I wonder how much of this percetual issue of women has to do with the apex fallacy. If I understand it correctly, women only really notice the 20% or so of men that are alphas, and big-time alphas generally have some unpleasant traits (dark triad IIRC). A lot of times these alphas are locked up for doing bad things, or perhaps sometimes doing bad things makes them look like alphas, and given that some of the worst of the bunch apparently get lots of marriage offers and fan mail forom women, this just goes to show that there’s no such thing as bad publicity. Or logic in the female mind.
So anyways, since almost what women notice alphas and disregard betas and omegas, and to the extent there is abuse, real or imagined, an alpha is a much more likely purveyor, the only men that count to women are much more likely to be abusers. And to make matters worse, since our misandrist legal system basically criminalizes maleness, being a criminal seems to have become an automatic sign of alphaness that gets a woman’s attention, which is another way that it becomes reinforced in women’s minds that indeed all men are like that. Not all men, you understand, just the 20% or so they actually are interested in, which is of course all that matters.

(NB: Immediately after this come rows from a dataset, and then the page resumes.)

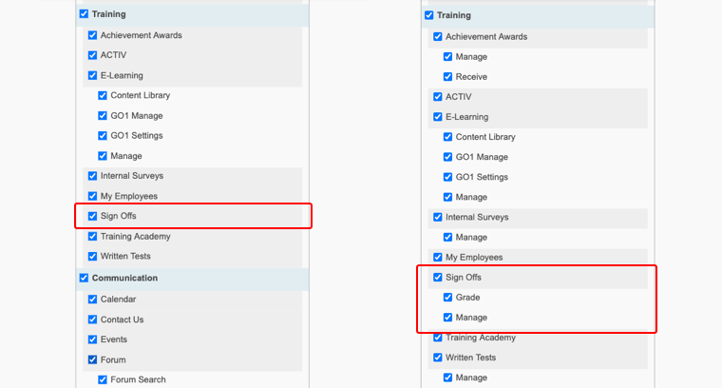722x388 pixels.
Task: Uncheck Manage under right Achievement Awards
Action: point(447,57)
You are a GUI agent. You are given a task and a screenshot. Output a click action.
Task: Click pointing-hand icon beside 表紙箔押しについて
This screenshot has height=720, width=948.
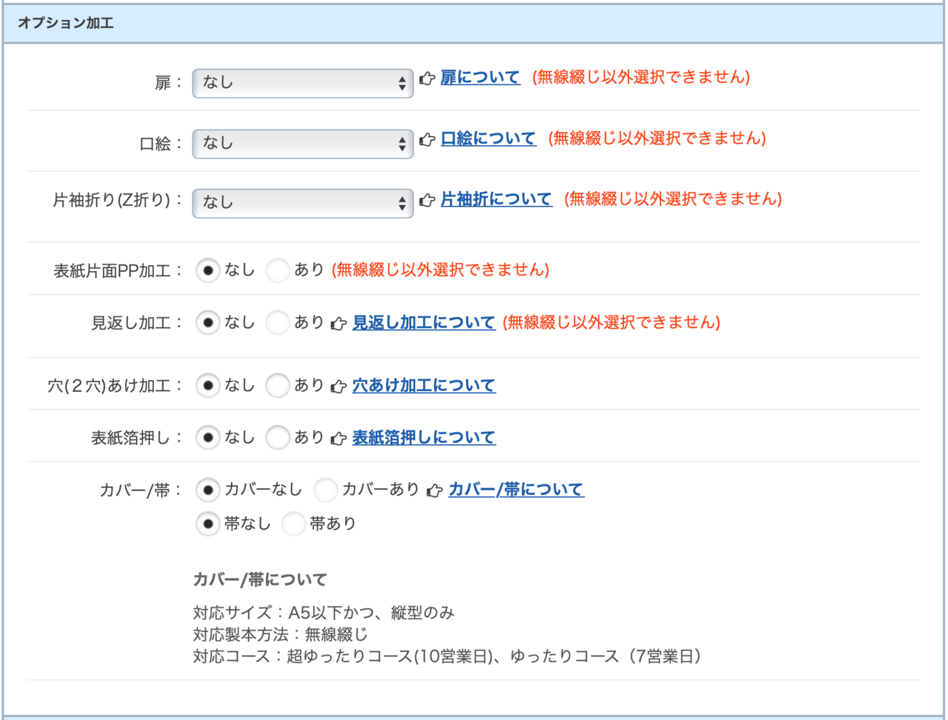click(x=338, y=438)
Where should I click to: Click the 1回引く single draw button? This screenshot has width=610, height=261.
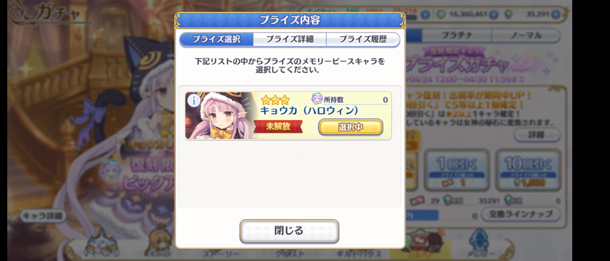coord(457,169)
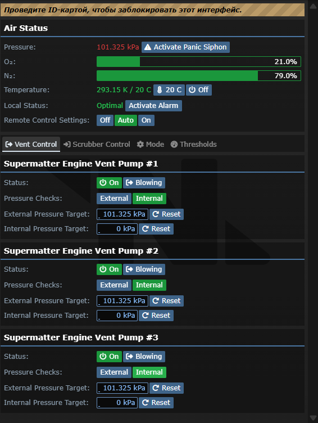The height and width of the screenshot is (423, 318).
Task: Toggle the temperature control power Off button
Action: click(199, 90)
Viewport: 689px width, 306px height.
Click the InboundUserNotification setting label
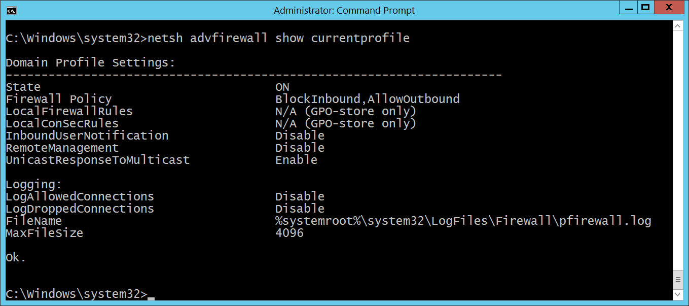coord(87,135)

What happens to the other 80% of men as a result of dealing with the alphas doesn’t matter because they don’t matter, they’re non-entities because they don’t make any ginas tingle.
Paul nailed it.
Tiredofitall and yaboymatt. I actually saw a chick plug her ears not just once but twice on two different occasions. I thought it was just her but it seems that American women are all like that. She was in her mid forties, had divorced her wealthy jewish husband because she was “not haaappy” and looked a 7 for someone her age. I offered to walk down the street with her one time because she was heading in the same direction that I was going and she thought that I, a married man, was trying to hit on her. The fact that she was “christian” did the christian world no favours.

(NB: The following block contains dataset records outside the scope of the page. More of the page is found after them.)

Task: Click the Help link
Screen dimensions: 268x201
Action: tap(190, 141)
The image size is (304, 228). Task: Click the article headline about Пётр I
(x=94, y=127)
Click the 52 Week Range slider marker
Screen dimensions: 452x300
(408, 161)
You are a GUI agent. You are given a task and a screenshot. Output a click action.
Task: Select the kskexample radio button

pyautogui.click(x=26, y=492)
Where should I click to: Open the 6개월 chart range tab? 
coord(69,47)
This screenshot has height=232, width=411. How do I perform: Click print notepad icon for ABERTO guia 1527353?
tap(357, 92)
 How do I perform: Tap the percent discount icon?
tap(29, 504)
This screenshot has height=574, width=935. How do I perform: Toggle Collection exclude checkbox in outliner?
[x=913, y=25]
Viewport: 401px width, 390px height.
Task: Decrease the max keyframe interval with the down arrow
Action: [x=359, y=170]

This article just reminded me of scenarios in my personal life and some that I have seen on television. In such scenarios, I have recieved the impression (and also experienced it) that it is okay for a woman to slap a man, but this is not so inversely. An accidental slap to a woman is evidence of abuse and victimization, but a slap to man must be because he deserves it and thus represents some sort of strange justice. Just a thought/observation.
Wow Paul; a most excellent observation. I think you’ve explained a lot of the whole source (or at least the fuel for the perpetuation) of egalitarian feminism.